Mesoscale simulation of billion atom complex systems using thousands of GPGPU’s, an industry success story

Dr. Jony Castagna, Science and Technology Facilities Council, United Kingdom

Abstract

Jony Castagna recounts his transition from industry scientist to research software developer at the STFC, his E-CAM rewrite of DL_MESO allowing the simulation of billion atom systems on thousands of GPGPUs, and his latest role as Nvidia ambassador focused on machine learning.

Jony, can you tell us how you came to work on the E-CAM project and what you were doing before?

My background is in Computational Fluid Dynamic (CFD), and I worked for many years in London as a computational scientist for an Oil & Gas industry. I joined STFC – Hartree Centre in 2016 and E-CAM was my first project. E-CAM offered an opportunity to work in a new and more academic and fundamental research environment.
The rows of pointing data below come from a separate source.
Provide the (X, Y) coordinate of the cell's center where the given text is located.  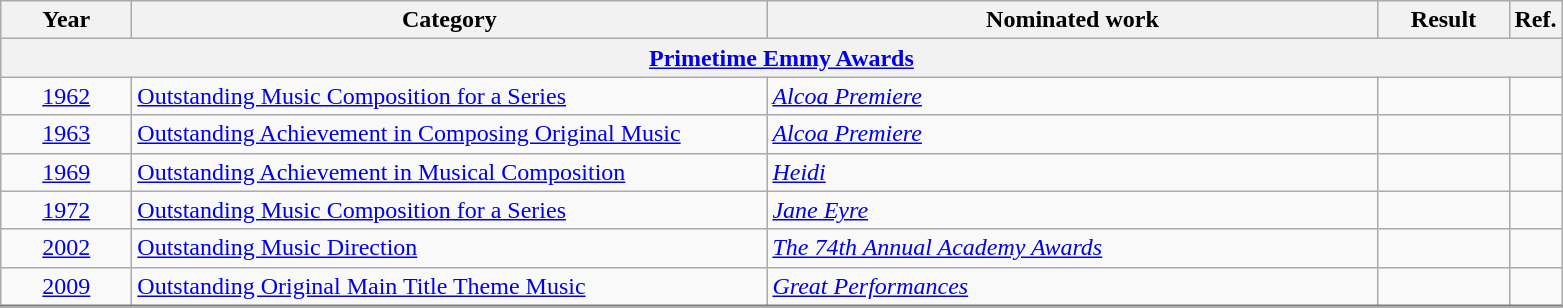
Year (66, 20)
Jane Eyre (1072, 210)
1972 (66, 210)
Great Performances (1072, 286)
Category (450, 20)
1962 (66, 96)
2009 (66, 286)
1963 (66, 134)
Primetime Emmy Awards (782, 58)
Outstanding Music Direction (450, 248)
The 74th Annual Academy Awards (1072, 248)
Result (1444, 20)
1969 (66, 172)
2002 (66, 248)
Ref. (1536, 20)
Nominated work (1072, 20)
Outstanding Achievement in Composing Original Music (450, 134)
Outstanding Original Main Title Theme Music (450, 286)
Outstanding Achievement in Musical Composition (450, 172)
Heidi (1072, 172)
Capture the cell that displays the provided text and extract its (X, Y) central coordinate. 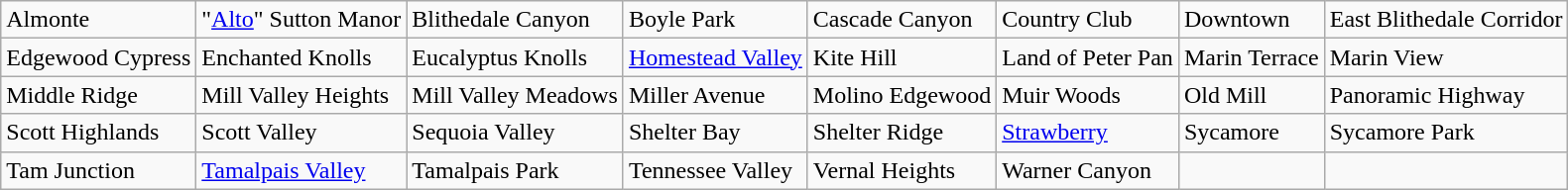
Molino Edgewood (902, 95)
Boyle Park (715, 20)
Shelter Bay (715, 133)
Scott Valley (302, 133)
Homestead Valley (715, 58)
Tamalpais Park (516, 171)
Panoramic Highway (1446, 95)
Sequoia Valley (516, 133)
"Alto" Sutton Manor (302, 20)
Tamalpais Valley (302, 171)
Tennessee Valley (715, 171)
Mill Valley Heights (302, 95)
Kite Hill (902, 58)
Blithedale Canyon (516, 20)
Tam Junction (99, 171)
Marin Terrace (1252, 58)
Marin View (1446, 58)
Downtown (1252, 20)
Miller Avenue (715, 95)
Enchanted Knolls (302, 58)
Scott Highlands (99, 133)
Muir Woods (1088, 95)
Sycamore (1252, 133)
Almonte (99, 20)
Eucalyptus Knolls (516, 58)
Strawberry (1088, 133)
Cascade Canyon (902, 20)
Old Mill (1252, 95)
Edgewood Cypress (99, 58)
Sycamore Park (1446, 133)
East Blithedale Corridor (1446, 20)
Shelter Ridge (902, 133)
Vernal Heights (902, 171)
Land of Peter Pan (1088, 58)
Country Club (1088, 20)
Warner Canyon (1088, 171)
Middle Ridge (99, 95)
Mill Valley Meadows (516, 95)
From the cell containing the given text, extract its center point as [x, y] coordinate. 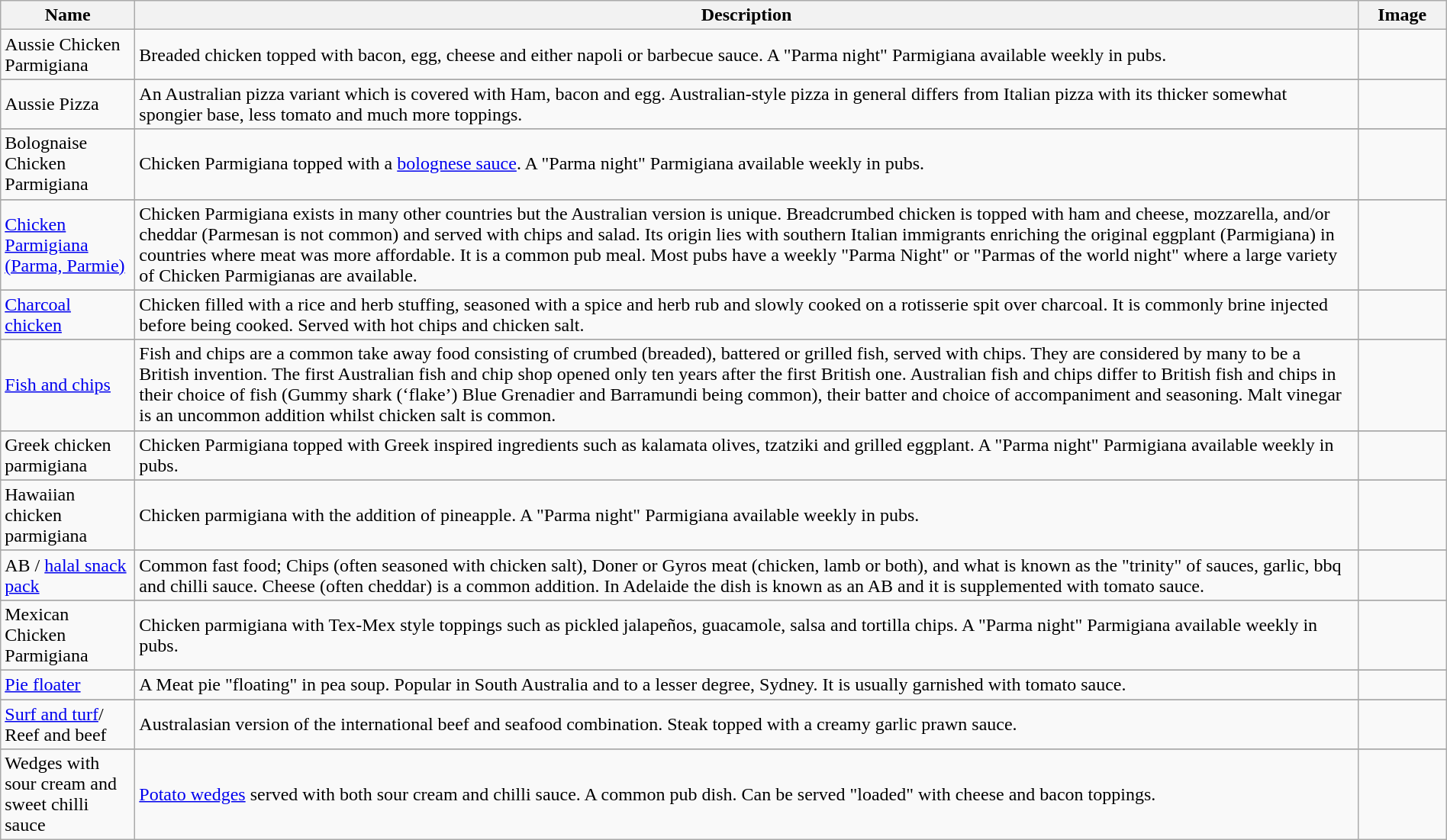
AB / halal snack pack [68, 575]
Charcoal chicken [68, 314]
Breaded chicken topped with bacon, egg, cheese and either napoli or barbecue sauce. A "Parma night" Parmigiana available weekly in pubs. [746, 55]
Wedges with sour cream and sweet chilli sauce [68, 795]
Chicken parmigiana with the addition of pineapple. A "Parma night" Parmigiana available weekly in pubs. [746, 515]
A Meat pie "floating" in pea soup. Popular in South Australia and to a lesser degree, Sydney. It is usually garnished with tomato sauce. [746, 685]
Aussie Pizza [68, 104]
Hawaiian chicken parmigiana [68, 515]
Surf and turf/ Reef and beef [68, 724]
Australasian version of the international beef and seafood combination. Steak topped with a creamy garlic prawn sauce. [746, 724]
Chicken Parmigiana topped with a bolognese sauce. A "Parma night" Parmigiana available weekly in pubs. [746, 164]
Aussie Chicken Parmigiana [68, 55]
Mexican Chicken Parmigiana [68, 635]
Image [1402, 15]
Name [68, 15]
Potato wedges served with both sour cream and chilli sauce. A common pub dish. Can be served "loaded" with cheese and bacon toppings. [746, 795]
Description [746, 15]
Greek chicken parmigiana [68, 455]
Bolognaise Chicken Parmigiana [68, 164]
Fish and chips [68, 385]
Pie floater [68, 685]
Chicken Parmigiana (Parma, Parmie) [68, 244]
What is your role in E-CAM?

My role is as research software developer, which consists mainly in supporting the E-CAM Postdoctoral Researchers in developing their software modules, benchmarking available codes and contribute to the deliverables of the several work-packages. This includes the work described here, in co-designing DL_MESO to run on GPUs.

What is DL_MESO and why was it important to port it to massively parallel computing platforms?

DL_MESO is a software package for mesoscale simulations developed by M. Seaton at the Hartree Centre [1, 2]. It is basically made of two software components: a Lattice Boltzmann method solver, which uses the Lattice Boltzmann equation discretize on a lattice (2D or 3D) to simulate the fluid dynamic effects of complex multiphase systems; and a Dissipative Particle Dynamics (DPD) solver based on particle method where a soft potential, together with a coupled dissipation and stochastic forces, allows the use of Molecular Dynamics but with a larger time step.

The need to port DL_MESO to massively parallel computing platforms arose because often real systems are made of millions of beads (each bead representing a group of molecules) and small clusters are usually not sufficient to obtain results in brief time. Moreover, with the advent of hybrid architectures, updating the code is becoming an important software engineering step to allow scientist to continue their work on such systems.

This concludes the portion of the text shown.